**WHAT THE TASK ASKS**:
There is one span to output from the data below: the lines starting at the line with "Where should I click to: Click the" and ending at the line with "You are a computer-use agent. 620x305 pixels.". Output it exactly, ends included, nothing more.

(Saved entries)
+ + + + +

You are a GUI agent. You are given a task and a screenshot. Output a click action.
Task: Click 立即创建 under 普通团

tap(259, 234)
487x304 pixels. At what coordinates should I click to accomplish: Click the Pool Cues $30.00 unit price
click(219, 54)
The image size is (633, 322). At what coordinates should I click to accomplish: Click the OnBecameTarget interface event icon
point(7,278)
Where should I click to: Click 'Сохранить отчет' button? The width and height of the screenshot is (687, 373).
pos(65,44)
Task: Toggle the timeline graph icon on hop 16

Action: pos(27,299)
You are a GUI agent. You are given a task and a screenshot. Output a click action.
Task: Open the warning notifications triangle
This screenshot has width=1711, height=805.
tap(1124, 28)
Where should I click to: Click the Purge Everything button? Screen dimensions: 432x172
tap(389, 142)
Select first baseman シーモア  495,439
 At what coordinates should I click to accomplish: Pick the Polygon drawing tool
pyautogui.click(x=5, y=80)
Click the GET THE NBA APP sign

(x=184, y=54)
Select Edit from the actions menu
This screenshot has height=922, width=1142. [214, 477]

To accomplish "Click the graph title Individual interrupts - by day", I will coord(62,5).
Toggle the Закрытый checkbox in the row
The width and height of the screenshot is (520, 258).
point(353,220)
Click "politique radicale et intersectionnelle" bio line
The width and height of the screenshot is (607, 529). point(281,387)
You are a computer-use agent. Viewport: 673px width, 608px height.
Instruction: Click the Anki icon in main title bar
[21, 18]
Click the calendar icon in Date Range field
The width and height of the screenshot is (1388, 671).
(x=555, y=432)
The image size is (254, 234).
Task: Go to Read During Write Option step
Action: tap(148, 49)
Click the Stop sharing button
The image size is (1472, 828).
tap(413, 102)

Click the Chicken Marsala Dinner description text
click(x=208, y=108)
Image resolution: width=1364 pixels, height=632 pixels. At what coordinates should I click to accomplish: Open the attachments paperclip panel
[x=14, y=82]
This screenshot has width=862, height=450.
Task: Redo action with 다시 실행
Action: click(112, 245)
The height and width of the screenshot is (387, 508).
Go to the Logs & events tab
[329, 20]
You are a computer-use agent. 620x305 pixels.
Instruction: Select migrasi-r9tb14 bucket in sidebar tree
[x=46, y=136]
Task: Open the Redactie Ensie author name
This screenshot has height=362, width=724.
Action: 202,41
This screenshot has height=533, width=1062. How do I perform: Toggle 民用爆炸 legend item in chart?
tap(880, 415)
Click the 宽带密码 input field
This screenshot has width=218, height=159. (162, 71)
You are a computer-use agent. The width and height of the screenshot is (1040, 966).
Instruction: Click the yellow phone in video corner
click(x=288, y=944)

+ + + + +

**WORKED SOLUTION**:
Where should I click to: Click the Purge Everything button? Screen dimensions: 432x172
tap(389, 142)
Select first baseman シーモア  495,439
 At what coordinates should I click to accomplish: Pick the Polygon drawing tool
pyautogui.click(x=5, y=80)
Click the GET THE NBA APP sign

(x=184, y=54)
Select Edit from the actions menu
This screenshot has height=922, width=1142. [214, 477]

To accomplish "Click the graph title Individual interrupts - by day", I will coord(62,5).
Toggle the Закрытый checkbox in the row
The width and height of the screenshot is (520, 258).
point(353,220)
Click "politique radicale et intersectionnelle" bio line
The width and height of the screenshot is (607, 529). point(281,387)
You are a computer-use agent. Viewport: 673px width, 608px height.
Instruction: Click the Anki icon in main title bar
[21, 18]
Click the calendar icon in Date Range field
The width and height of the screenshot is (1388, 671).
(x=555, y=432)
The image size is (254, 234).
Task: Go to Read During Write Option step
Action: tap(148, 49)
Click the Stop sharing button
The image size is (1472, 828).
tap(413, 102)

Click the Chicken Marsala Dinner description text
click(x=208, y=108)
Image resolution: width=1364 pixels, height=632 pixels. At what coordinates should I click to accomplish: Open the attachments paperclip panel
[x=14, y=82]
This screenshot has width=862, height=450.
Task: Redo action with 다시 실행
Action: click(112, 245)
The height and width of the screenshot is (387, 508).
Go to the Logs & events tab
[329, 20]
You are a computer-use agent. 620x305 pixels.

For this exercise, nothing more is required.